Coding the First Law into a positronic brain is like shackling a slave or keeping a gorilla in a cage, and reflects our belief that an ‘artificial’ intelligence is and always must be at the service of humanity rather than being an autonomous mind.  If it was to be seriously proposed as a policy to control future AI, we have a moral duty to resist it.
Let me explain.

Humans is a beautifully executed domestic drama about two families living in a slightly tweaked modern world in which humanoid robots act as domestic servants and service workers. Neither autonomous nor invested with curiosity, humour, empathy, or other traits that usually signify emerging intelligence, the  synths are presented as glorified Roombas, but more useful – not least because they seem to have been built to be anatomically correct and can therefore offer more intimate personal services to those who desire them, something on which a key plot point hinges.

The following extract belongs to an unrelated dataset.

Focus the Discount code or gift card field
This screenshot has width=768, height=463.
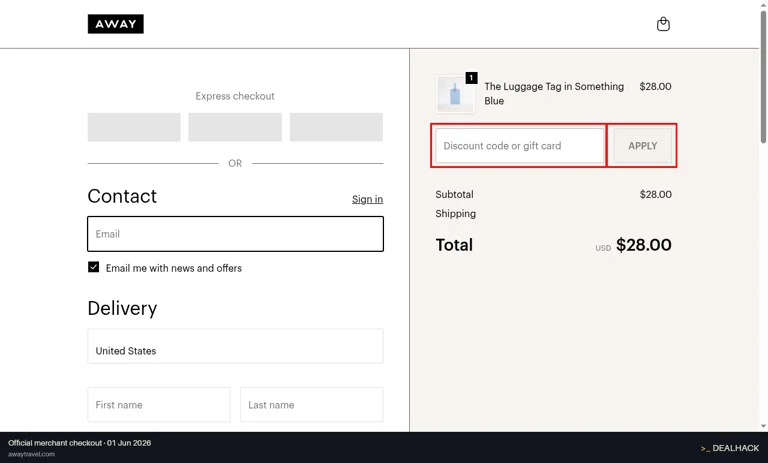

The Hawkins family purchase a new synth, Anita, but it turns out that she is really Mia, one of a very special batch created by synth designer David Elster to have true intelligence and the mother figure to a family of six that includes Kelion’s human son Leo, resurrected from brain-death and turned into a cyborg.  The two families intersect and interfere with each other’s fates in part because the intelligent synths are being hunted to destruction by a shadowy agency that fears their potential to cause a synth revolution.
It’s a lot better than it might sound, not least because the focus is on the interpersonal rather than the science fiction, but the writers have clearly been immersed in the right SF tropes to the point where they can wave vaguely towards the core issues in this sort of speculative fiction without losing sight of the human story, like making a good martini by letting the gin know there’s vermouth in the house without actually going to the trouble of finding the bottle or pouring any into your cocktail shaker.
As in Alex Garland’s fine film Ex Machina, there is no real doubt that the intelligent synths merit as much consideration as agents of their own fate as the biological humans, though the question is occasionally asked and not just avoided.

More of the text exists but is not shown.